- Quoted passage -

┌────────

HOUSTON, Texas (KTRK) -- The ongoing controversy over the United States Postal Service is having a very real impact for many local small businesses that rely on the service.
Michael Savino, owner of Michael's Cookie Jar, says he has relied on his neighbor, a U.S. Post Office branch off Bissonnet and Weslayan, to deliver his cookies to customers around the country.
"Since COVID-19, we have been increasing the amount we ship, and we rely on the post office because for a lot of our stuff, it's the best value," Savino said.
"We just introduced a new service called Cookiegram. It's a cookie, and a card, and it costs $10. We ship it anywhere. We use the post office because their rates are the best for that product. Now, it's taking two or three extra days for people to receive their product."
Savino sees the recent service slowdown as a direct result of new rules implemented by the U.S. Postmaster General a few months ago. The various measures, including limiting overtime and removing some sorting machines, were touted as making the U.S. Postal Service more efficient. But, as been reported nationally, many postal workers are worried about slowdowns.
SEE ALSO: What's happening at the US Postal Service, and why?
After seeing it affect his business, Savino wrote a lengthy Facebook post, asking: "How am I supposed to grow my business with the post office being attacked?"
Savino is certainly not alone. At the busy USPS branch on Unity at Hillcroft, we came across many small business owners who visit the post office at least once a day.
"I've had a lot of problems, but I'm still behind them," said Debbie Clark, who sells clothing online. "For me, they've been really responsive. You have to take extra steps, you can't just drop stuff, you have to wait in line, get a receipt, then you're covered."

└────────

- Apply what you read -
(1) In the news report on small businesses and Postal Service delays, what is the price of a Cookiegram?
(2) Write the next part of the news report on small businesses and Postal Service delays, starting after Debbie Clark's quote.

- Information supplied -
┌────────

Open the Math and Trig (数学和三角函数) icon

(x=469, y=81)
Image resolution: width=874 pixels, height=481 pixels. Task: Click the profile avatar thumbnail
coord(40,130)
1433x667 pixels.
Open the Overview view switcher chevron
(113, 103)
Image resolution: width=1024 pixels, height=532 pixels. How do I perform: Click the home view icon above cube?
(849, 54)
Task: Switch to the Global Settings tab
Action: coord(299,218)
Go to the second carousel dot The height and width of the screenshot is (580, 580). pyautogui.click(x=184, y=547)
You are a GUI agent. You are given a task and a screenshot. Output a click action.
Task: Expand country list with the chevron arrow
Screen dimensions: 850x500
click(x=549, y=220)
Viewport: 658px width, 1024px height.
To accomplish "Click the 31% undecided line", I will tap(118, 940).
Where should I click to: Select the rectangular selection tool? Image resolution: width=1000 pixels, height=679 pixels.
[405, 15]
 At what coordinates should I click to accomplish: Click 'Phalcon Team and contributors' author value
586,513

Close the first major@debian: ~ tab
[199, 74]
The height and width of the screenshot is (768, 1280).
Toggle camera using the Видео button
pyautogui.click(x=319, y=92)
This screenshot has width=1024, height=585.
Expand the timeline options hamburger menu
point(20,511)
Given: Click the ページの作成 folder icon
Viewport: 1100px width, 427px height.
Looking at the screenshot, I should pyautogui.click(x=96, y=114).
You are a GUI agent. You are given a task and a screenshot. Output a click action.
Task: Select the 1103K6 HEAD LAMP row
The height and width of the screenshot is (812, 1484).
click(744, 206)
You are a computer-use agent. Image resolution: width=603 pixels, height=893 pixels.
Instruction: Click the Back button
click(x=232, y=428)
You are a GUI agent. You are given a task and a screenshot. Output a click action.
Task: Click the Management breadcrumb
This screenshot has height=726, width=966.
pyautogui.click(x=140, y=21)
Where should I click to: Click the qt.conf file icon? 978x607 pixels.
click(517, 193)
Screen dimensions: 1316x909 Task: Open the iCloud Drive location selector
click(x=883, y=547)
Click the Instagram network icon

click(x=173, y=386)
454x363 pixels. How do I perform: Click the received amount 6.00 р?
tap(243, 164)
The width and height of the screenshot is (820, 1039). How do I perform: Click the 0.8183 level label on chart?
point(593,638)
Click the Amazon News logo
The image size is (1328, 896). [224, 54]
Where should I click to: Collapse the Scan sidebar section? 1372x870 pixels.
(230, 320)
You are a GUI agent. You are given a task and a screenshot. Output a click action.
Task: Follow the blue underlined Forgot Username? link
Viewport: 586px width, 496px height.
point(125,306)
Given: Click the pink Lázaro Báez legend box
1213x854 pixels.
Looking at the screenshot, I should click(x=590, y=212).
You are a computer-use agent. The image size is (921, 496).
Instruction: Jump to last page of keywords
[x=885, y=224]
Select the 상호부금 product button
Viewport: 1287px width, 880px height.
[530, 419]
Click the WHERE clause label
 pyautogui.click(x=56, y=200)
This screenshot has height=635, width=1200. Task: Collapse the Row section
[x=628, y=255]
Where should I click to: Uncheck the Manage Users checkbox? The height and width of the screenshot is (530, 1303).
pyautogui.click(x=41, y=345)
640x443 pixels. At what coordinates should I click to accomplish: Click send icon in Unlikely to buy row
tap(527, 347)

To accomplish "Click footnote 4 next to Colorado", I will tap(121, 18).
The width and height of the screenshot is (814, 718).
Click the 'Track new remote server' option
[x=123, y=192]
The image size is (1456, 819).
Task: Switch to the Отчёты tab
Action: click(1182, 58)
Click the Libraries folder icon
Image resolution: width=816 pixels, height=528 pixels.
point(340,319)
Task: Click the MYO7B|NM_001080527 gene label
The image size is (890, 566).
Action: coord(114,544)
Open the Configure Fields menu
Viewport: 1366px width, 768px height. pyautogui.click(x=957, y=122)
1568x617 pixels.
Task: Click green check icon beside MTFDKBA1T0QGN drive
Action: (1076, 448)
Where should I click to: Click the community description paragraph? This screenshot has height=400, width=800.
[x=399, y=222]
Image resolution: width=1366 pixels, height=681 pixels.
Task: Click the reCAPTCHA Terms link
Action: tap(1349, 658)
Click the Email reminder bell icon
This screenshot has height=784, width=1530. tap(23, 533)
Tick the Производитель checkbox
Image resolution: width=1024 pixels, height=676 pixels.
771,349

└────────

- Your written answers -
(1) $10.

(2)
Another customer, Ann, was far less enthusiastic. "I think the post office is incompetent," she said, while sending off a package for her granddaughter's birthday.
SEE ALSO: Congress urges Postal Service to undo changes slowing mail
Amidst all this uncertainty, Harris County Clerk Chris Hollins, is allowing anyone who has an absentee ballot to physically drop them off at one of his 11 county annex locations.
"If you bring it in person, you will have your ID checked, you won't have put a stamp on it, you'll hand it to us and we'll make sure your vote gets counted," Hollins said, who brushed aside any concerns that his drop off plan may be challenged by Republicans. "Voting by mail is the safest and most convenient way to vote, and we want to keep it that way."
As for Savino, he says the various political discussions are a challenge for small business owners, who are just trying to survive the pandemic with help from the post office.
"The post office is about people getting their mail, their medicine, their social security checks, things they order, we shouldn't be politicalizing it. It's just a service that people needs," Savino said.